DOCUMENT PASSAGE:

Start of Block

Not only do microwaves destroy all the nutrients in your food they also give you cancer. Before you jump on the Bobby Boucher advice train, lets ask science…..
How Do They Work?
Why does our food go in cold and come out hot? The answer is a multi-faceted one, involving both physics and engineering. Microwave ovens take advantage of the behavior of water molecules when subjected to electromagnetic waves. Waves in this frequency range have an interesting property: they’re absorbed by water, fats and sugars. Water molecules have one side that is positively charged and one that is negative (dipole). An electromagnetic wave is made up of alternating electric fields when a charge is exposed to it, it will experience forces regularly changing in direction which will force the molecules into rotation. The agitated water molecules would then possess heat energy that can rub off to nearby molecules. If the water molecules are well distributed in the body subjected to the microwave, then the entire body can heat up quickly and uniformly. So basically the waves spin the water molecules which creates heat and the heat spreads, making your hot pocket warm and delicious.
Who Invented Microwaves?
It 1945 Percy Spencer, an American engineer was working on an active radar set when he noticed that the Mr. Goodbar he had in his pocket started to melt: the radar had melted his chocolate bar with microwaves. The first food to be deliberately cooked with Spencer’s microwave was popcorn, and the second was an egg, which exploded. In 1947, Raytheon built the “Radarange”, the first commercially available microwave oven. It was almost 6 feet tall, weighed 750 lb. and cost about $52,809 in today’s dollars.

End of Block

Screenshot grounding data:

Start of Block

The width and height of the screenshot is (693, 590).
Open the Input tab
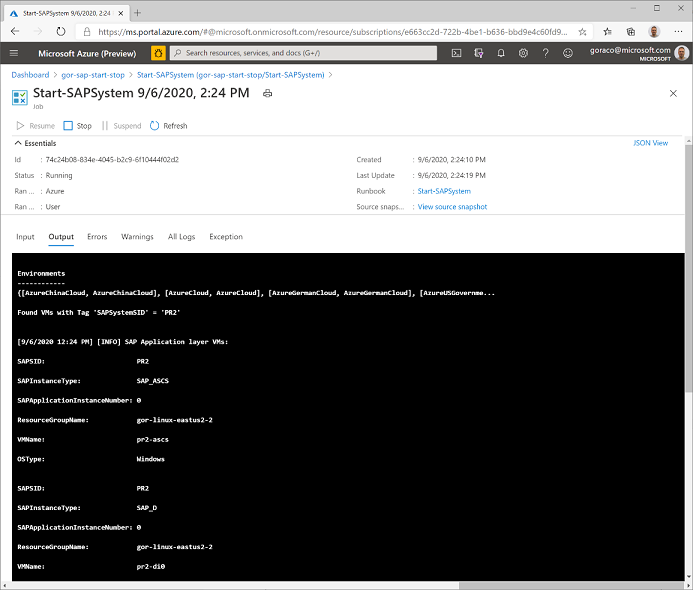pos(25,237)
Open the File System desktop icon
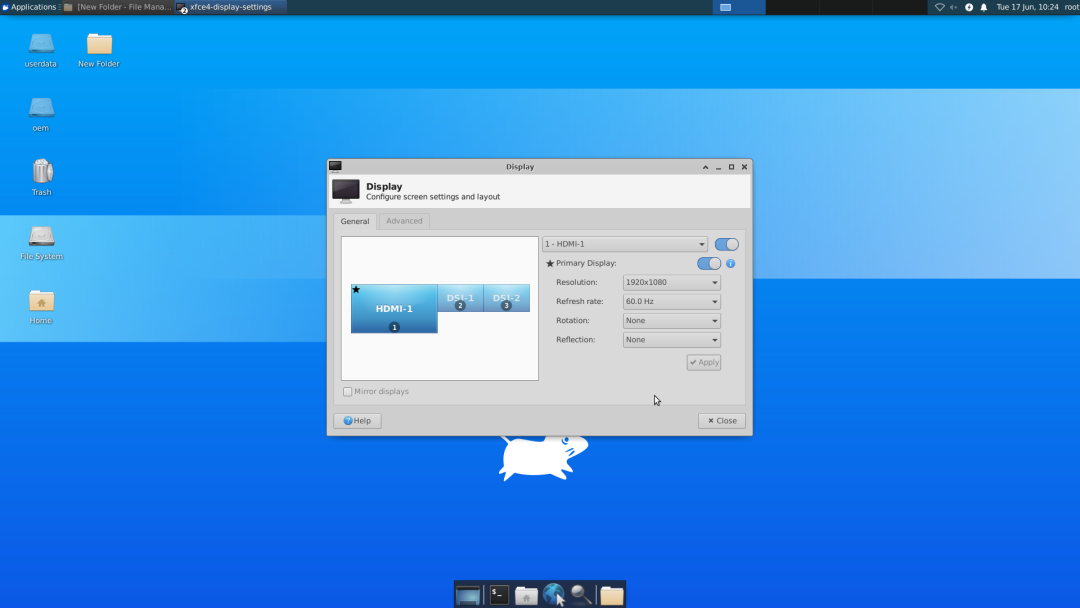Viewport: 1080px width, 608px height. (41, 237)
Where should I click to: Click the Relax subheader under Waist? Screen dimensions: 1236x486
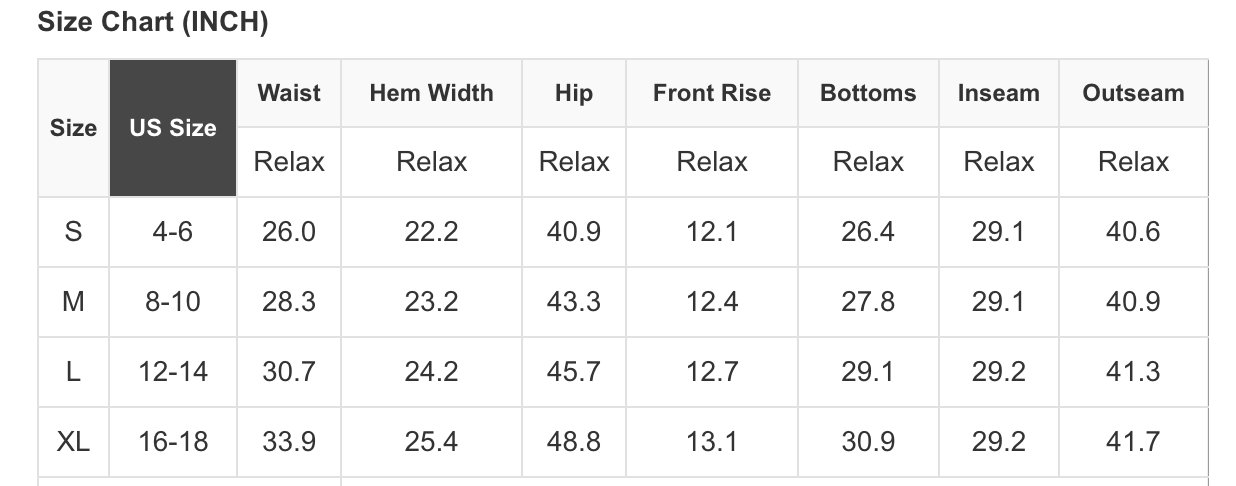(289, 162)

End of Block

REQUIRED ACTIONS:
(a) Translate this sentence from the microwave oven text into Spanish: "The first food to be deliberately cooked with Spencer’s microwave was popcorn, and the second was an egg, which exploded."
(b) Reproduce the microwave oven text word for word, beginning at the words "Not only do" and stopping after "Do They Work?".
(c) According to the microwave oven text, what was the first commercially available microwave oven called?

SOLUTION LIST:
(a) El primer alimento cocinado deliberadamente con el microondas de Spencer fueron las palomitas de maíz, y el segundo fue un huevo, que explotó.

(b)
Not only do microwaves destroy all the nutrients in your food they also give you cancer. Before you jump on the Bobby Boucher advice train, lets ask science…..
How Do They Work?

(c) The "Radarange," built by Raytheon in 1947.